(Beginning of Data supplied)
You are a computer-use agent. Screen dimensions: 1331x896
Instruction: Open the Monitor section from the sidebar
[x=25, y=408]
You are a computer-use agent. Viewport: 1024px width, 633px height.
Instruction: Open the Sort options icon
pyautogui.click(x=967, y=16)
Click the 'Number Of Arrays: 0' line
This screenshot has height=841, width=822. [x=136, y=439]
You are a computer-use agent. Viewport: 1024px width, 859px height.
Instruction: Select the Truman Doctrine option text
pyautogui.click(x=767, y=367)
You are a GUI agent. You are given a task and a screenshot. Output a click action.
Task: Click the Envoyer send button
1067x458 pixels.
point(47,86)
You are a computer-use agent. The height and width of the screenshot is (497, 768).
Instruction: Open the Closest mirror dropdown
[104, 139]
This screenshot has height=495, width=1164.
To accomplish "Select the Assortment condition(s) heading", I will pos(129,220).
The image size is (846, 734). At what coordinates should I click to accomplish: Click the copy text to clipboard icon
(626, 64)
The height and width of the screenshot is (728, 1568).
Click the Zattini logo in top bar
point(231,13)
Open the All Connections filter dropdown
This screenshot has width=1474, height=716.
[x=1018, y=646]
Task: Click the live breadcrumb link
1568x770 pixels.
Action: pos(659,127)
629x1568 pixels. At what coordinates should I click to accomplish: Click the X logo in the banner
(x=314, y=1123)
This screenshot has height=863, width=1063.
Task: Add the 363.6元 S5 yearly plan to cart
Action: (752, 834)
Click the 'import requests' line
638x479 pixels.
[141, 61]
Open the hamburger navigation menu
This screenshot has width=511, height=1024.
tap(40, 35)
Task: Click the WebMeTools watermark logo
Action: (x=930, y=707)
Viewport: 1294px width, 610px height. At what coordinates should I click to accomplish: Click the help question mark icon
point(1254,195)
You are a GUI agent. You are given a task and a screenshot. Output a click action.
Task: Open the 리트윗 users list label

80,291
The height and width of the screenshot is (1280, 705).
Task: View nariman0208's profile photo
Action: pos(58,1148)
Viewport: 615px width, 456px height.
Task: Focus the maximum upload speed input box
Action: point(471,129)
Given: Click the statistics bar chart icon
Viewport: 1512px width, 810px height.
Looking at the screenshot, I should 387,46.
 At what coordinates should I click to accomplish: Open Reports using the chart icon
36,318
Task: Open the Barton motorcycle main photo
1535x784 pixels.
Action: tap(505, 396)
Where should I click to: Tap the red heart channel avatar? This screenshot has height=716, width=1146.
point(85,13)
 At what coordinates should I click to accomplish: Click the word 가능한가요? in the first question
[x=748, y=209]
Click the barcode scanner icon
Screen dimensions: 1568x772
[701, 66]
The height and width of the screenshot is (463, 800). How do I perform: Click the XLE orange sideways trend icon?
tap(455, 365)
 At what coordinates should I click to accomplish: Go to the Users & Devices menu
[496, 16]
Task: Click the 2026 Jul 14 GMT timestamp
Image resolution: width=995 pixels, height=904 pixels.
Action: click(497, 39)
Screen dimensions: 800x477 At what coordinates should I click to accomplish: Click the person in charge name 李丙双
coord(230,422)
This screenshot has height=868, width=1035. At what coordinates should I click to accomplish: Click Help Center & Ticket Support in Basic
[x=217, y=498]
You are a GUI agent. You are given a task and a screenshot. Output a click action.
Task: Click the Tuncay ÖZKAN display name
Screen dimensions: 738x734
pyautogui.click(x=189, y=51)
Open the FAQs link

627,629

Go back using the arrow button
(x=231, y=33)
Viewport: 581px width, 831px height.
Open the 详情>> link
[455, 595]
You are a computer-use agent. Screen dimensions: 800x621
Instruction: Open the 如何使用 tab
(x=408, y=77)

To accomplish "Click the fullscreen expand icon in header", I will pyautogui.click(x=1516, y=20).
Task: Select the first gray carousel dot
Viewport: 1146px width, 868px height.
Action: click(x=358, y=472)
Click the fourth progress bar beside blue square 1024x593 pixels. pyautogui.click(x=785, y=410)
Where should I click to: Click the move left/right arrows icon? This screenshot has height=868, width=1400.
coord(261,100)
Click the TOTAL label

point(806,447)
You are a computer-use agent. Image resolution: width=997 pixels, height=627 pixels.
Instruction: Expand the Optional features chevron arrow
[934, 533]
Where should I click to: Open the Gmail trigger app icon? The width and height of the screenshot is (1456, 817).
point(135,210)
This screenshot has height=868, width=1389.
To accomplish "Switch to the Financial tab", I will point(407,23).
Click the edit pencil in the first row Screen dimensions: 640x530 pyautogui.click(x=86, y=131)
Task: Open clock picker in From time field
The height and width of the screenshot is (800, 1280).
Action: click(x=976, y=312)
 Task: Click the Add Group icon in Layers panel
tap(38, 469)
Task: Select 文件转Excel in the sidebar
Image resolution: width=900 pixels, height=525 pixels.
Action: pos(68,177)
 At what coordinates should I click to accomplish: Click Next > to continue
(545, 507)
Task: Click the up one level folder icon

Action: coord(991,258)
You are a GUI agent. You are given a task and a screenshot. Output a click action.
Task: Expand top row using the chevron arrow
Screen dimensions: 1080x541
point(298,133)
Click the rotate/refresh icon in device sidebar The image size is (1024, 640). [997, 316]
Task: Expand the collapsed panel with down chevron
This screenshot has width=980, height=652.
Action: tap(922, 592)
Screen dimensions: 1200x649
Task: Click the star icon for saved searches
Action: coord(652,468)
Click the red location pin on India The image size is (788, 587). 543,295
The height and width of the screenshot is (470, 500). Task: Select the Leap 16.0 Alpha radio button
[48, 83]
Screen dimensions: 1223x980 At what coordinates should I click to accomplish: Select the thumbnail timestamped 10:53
(End of Data supplied)
> Your goal
Both the line containing "You are a computer-use agent. Viewport: 1024px width, 633px" and the line containing "Given: Click the statistics bar chart icon" belong in the answer. Print them and every line above that falls between them exactly, and no others.

> Reply
You are a computer-use agent. Viewport: 1024px width, 633px height.
Instruction: Open the Sort options icon
pyautogui.click(x=967, y=16)
Click the 'Number Of Arrays: 0' line
This screenshot has height=841, width=822. [x=136, y=439]
You are a computer-use agent. Viewport: 1024px width, 859px height.
Instruction: Select the Truman Doctrine option text
pyautogui.click(x=767, y=367)
You are a GUI agent. You are given a task and a screenshot. Output a click action.
Task: Click the Envoyer send button
1067x458 pixels.
point(47,86)
You are a computer-use agent. The height and width of the screenshot is (497, 768).
Instruction: Open the Closest mirror dropdown
[104, 139]
This screenshot has height=495, width=1164.
To accomplish "Select the Assortment condition(s) heading", I will pos(129,220).
The image size is (846, 734). At what coordinates should I click to accomplish: Click the copy text to clipboard icon
(626, 64)
The height and width of the screenshot is (728, 1568).
Click the Zattini logo in top bar
point(231,13)
Open the All Connections filter dropdown
This screenshot has width=1474, height=716.
[x=1018, y=646]
Task: Click the live breadcrumb link
1568x770 pixels.
Action: pos(659,127)
629x1568 pixels. At what coordinates should I click to accomplish: Click the X logo in the banner
(x=314, y=1123)
This screenshot has height=863, width=1063.
Task: Add the 363.6元 S5 yearly plan to cart
Action: (752, 834)
Click the 'import requests' line
638x479 pixels.
[141, 61]
Open the hamburger navigation menu
This screenshot has width=511, height=1024.
tap(40, 35)
Task: Click the WebMeTools watermark logo
Action: (x=930, y=707)
Viewport: 1294px width, 610px height. At what coordinates should I click to accomplish: Click the help question mark icon
point(1254,195)
You are a GUI agent. You are given a task and a screenshot. Output a click action.
Task: Open the 리트윗 users list label

80,291
The height and width of the screenshot is (1280, 705).
Task: View nariman0208's profile photo
Action: pos(58,1148)
Viewport: 615px width, 456px height.
Task: Focus the maximum upload speed input box
Action: point(471,129)
Given: Click the statistics bar chart icon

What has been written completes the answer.